**INSTRUCTION**
Can you change "icon" to "symbol" in the stretch of records from the line containing "Task: Tap the tree icon for بوستان زیتون" through the line containing "Action: click(219, 319)", keeping everything else the same and returning only those lines?
### TASK MATERIAL
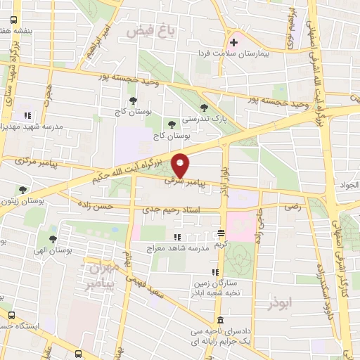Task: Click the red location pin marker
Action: click(181, 166)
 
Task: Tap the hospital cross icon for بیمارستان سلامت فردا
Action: click(234, 43)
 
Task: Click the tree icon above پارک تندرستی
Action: click(204, 108)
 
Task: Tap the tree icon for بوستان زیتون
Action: click(23, 189)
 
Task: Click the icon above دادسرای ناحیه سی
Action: click(219, 319)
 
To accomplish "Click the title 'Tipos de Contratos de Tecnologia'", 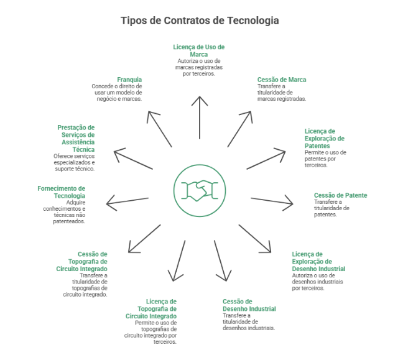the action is [x=200, y=21].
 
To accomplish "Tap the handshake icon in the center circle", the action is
######
**RESULT BELOW**
Task: Tap the tree symbol for بوستان زیتون
Action: click(23, 189)
 
Task: Click the symbol above دادسرای ناحیه سی
Action: click(219, 319)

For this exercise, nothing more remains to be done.